◆ YOUR INSTRUCTIONS: For the data below, the lines that hold "Close" should be counted; only the resulting number is expected.

***** AVAILABLE DATA *****

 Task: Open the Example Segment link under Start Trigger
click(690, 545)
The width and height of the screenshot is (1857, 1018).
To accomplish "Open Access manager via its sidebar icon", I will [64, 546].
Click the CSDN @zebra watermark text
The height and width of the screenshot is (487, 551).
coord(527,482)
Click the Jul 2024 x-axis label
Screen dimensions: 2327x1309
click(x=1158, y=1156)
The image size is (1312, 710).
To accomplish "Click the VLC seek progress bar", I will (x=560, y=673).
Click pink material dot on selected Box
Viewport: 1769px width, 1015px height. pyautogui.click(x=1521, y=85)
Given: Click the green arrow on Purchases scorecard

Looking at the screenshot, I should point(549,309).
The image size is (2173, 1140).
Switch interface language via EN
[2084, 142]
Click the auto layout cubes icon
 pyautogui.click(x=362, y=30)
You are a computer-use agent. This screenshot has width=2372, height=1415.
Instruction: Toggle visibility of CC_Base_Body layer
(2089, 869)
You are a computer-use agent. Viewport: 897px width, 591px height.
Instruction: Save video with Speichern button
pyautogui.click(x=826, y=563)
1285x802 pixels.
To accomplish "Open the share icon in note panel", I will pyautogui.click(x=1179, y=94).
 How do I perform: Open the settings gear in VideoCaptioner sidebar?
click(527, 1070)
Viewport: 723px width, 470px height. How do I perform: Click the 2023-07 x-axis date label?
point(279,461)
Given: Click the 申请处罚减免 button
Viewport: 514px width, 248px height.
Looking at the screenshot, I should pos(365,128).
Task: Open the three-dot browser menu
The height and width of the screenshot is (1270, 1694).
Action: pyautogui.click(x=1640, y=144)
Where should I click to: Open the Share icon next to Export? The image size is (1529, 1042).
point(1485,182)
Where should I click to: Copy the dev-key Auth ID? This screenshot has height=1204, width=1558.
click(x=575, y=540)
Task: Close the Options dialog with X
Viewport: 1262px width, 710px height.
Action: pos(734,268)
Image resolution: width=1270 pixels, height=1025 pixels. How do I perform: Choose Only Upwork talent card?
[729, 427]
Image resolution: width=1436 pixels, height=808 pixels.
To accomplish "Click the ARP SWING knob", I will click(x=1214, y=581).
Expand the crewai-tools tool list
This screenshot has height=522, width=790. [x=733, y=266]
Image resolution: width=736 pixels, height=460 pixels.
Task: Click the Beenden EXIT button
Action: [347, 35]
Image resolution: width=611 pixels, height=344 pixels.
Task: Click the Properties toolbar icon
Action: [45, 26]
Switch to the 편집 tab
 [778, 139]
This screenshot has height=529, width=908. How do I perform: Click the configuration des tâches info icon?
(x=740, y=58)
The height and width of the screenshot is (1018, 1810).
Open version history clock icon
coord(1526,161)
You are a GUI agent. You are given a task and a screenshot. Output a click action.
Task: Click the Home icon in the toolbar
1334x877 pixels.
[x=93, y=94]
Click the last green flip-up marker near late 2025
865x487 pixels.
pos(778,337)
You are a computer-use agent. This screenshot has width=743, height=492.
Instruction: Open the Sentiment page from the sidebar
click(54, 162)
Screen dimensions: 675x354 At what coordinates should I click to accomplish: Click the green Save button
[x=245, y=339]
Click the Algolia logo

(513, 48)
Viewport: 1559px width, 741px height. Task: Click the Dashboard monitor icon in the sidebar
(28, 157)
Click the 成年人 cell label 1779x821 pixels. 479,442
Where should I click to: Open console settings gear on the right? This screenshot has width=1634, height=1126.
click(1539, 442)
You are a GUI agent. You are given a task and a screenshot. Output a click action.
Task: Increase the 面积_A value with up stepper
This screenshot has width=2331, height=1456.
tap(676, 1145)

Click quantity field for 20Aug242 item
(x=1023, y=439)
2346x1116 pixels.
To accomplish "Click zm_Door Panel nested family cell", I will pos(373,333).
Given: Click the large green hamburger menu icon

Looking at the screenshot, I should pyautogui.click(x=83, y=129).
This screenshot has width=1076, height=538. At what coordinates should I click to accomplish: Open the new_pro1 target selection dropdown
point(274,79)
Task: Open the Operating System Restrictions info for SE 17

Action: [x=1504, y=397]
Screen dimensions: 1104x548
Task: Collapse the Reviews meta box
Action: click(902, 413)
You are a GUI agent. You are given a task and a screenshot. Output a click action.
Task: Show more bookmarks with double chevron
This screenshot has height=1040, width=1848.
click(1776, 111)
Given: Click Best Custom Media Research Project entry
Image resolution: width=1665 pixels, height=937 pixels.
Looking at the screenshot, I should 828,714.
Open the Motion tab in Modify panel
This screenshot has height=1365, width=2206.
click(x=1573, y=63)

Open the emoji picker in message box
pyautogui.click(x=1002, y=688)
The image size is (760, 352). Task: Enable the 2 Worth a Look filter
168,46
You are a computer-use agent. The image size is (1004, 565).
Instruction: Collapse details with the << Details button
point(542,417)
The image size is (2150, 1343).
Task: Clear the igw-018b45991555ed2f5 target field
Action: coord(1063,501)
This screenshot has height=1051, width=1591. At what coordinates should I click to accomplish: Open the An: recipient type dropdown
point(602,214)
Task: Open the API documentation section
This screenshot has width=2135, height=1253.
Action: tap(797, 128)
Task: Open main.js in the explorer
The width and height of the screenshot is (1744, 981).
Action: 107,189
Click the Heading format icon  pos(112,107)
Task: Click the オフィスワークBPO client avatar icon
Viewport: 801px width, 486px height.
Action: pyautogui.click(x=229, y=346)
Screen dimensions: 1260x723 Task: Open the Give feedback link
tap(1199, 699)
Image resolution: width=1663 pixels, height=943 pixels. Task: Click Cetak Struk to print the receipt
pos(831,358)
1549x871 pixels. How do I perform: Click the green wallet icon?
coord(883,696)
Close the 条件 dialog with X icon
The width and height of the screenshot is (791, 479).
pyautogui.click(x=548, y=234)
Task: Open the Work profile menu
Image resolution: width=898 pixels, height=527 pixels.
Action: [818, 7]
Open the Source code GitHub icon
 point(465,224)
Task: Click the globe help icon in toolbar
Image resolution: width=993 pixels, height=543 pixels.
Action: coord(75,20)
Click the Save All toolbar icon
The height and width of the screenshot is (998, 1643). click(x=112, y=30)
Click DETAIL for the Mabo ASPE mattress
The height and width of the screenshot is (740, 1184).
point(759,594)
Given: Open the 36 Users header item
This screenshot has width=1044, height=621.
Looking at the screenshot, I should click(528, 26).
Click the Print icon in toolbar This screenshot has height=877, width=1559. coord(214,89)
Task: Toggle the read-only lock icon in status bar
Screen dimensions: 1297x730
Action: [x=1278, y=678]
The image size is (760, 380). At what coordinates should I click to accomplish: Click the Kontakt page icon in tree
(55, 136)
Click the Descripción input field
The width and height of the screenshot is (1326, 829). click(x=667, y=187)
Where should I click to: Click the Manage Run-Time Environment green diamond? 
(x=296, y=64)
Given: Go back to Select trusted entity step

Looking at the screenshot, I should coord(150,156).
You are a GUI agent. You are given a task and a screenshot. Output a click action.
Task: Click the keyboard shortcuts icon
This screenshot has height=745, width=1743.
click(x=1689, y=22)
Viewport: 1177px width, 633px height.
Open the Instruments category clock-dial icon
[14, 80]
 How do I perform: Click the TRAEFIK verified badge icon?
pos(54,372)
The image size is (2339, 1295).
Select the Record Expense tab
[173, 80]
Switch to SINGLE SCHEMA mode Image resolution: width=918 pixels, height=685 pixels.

*****

◆ TASK SOLUTION: 2